→ **INFORMATION GIVEN**
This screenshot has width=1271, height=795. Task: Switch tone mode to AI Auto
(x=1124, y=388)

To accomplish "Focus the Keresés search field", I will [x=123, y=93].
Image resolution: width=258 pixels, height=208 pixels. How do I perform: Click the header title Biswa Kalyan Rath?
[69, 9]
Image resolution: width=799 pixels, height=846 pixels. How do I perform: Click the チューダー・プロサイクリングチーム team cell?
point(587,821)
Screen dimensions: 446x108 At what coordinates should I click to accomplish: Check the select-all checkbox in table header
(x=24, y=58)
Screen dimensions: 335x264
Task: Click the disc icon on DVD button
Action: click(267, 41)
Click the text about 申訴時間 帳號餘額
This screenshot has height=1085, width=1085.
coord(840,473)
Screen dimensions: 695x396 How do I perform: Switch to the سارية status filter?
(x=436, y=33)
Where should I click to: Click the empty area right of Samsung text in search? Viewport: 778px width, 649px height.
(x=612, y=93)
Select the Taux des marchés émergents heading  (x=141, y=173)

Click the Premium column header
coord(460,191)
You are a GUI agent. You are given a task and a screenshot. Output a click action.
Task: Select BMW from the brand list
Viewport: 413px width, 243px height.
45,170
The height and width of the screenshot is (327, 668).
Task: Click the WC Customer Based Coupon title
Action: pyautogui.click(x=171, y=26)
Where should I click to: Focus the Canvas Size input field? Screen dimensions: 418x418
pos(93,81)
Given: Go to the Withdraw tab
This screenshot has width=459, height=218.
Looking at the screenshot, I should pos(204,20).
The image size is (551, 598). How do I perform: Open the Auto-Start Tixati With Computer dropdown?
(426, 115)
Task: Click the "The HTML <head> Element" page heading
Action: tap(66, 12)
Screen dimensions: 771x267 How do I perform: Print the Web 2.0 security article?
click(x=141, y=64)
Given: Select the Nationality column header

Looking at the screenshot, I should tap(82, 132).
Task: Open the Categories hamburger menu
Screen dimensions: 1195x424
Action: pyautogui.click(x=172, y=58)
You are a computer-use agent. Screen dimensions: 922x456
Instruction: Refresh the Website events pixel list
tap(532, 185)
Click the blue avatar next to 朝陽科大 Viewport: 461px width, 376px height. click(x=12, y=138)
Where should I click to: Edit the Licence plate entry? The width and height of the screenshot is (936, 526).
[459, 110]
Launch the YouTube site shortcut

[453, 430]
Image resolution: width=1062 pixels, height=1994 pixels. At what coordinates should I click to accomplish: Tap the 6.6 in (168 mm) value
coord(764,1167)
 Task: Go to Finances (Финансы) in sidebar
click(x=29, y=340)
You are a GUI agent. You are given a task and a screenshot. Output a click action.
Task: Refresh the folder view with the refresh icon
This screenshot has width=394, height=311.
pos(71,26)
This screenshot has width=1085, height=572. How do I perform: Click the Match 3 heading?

→ **YOUR TASK**
The full set of entries should be transcribed exactly.

→ **RESULT OF THIS EXERCISE**
This screenshot has width=1271, height=795. Task: Switch tone mode to AI Auto
(x=1124, y=388)

To accomplish "Focus the Keresés search field", I will [x=123, y=93].
Image resolution: width=258 pixels, height=208 pixels. How do I perform: Click the header title Biswa Kalyan Rath?
[69, 9]
Image resolution: width=799 pixels, height=846 pixels. How do I perform: Click the チューダー・プロサイクリングチーム team cell?
point(587,821)
Screen dimensions: 446x108 At what coordinates should I click to accomplish: Check the select-all checkbox in table header
(x=24, y=58)
Screen dimensions: 335x264
Task: Click the disc icon on DVD button
Action: click(267, 41)
Click the text about 申訴時間 帳號餘額
This screenshot has height=1085, width=1085.
coord(840,473)
Screen dimensions: 695x396 How do I perform: Switch to the سارية status filter?
(x=436, y=33)
Where should I click to: Click the empty area right of Samsung text in search? Viewport: 778px width, 649px height.
(x=612, y=93)
Select the Taux des marchés émergents heading  (x=141, y=173)

Click the Premium column header
coord(460,191)
You are a GUI agent. You are given a task and a screenshot. Output a click action.
Task: Select BMW from the brand list
Viewport: 413px width, 243px height.
45,170
The height and width of the screenshot is (327, 668).
Task: Click the WC Customer Based Coupon title
Action: pyautogui.click(x=171, y=26)
Where should I click to: Focus the Canvas Size input field? Screen dimensions: 418x418
pos(93,81)
Given: Go to the Withdraw tab
This screenshot has width=459, height=218.
Looking at the screenshot, I should pos(204,20).
The image size is (551, 598). How do I perform: Open the Auto-Start Tixati With Computer dropdown?
(426, 115)
Task: Click the "The HTML <head> Element" page heading
Action: tap(66, 12)
Screen dimensions: 771x267 How do I perform: Print the Web 2.0 security article?
click(x=141, y=64)
Given: Select the Nationality column header

Looking at the screenshot, I should tap(82, 132).
Task: Open the Categories hamburger menu
Screen dimensions: 1195x424
Action: pyautogui.click(x=172, y=58)
You are a computer-use agent. Screen dimensions: 922x456
Instruction: Refresh the Website events pixel list
tap(532, 185)
Click the blue avatar next to 朝陽科大 Viewport: 461px width, 376px height. click(x=12, y=138)
Where should I click to: Edit the Licence plate entry? The width and height of the screenshot is (936, 526).
[459, 110]
Launch the YouTube site shortcut

[453, 430]
Image resolution: width=1062 pixels, height=1994 pixels. At what coordinates should I click to accomplish: Tap the 6.6 in (168 mm) value
coord(764,1167)
 Task: Go to Finances (Финансы) in sidebar
click(x=29, y=340)
You are a GUI agent. You are given a task and a screenshot. Output a click action.
Task: Refresh the folder view with the refresh icon
This screenshot has width=394, height=311.
pos(71,26)
This screenshot has width=1085, height=572. How do I perform: Click the Match 3 heading?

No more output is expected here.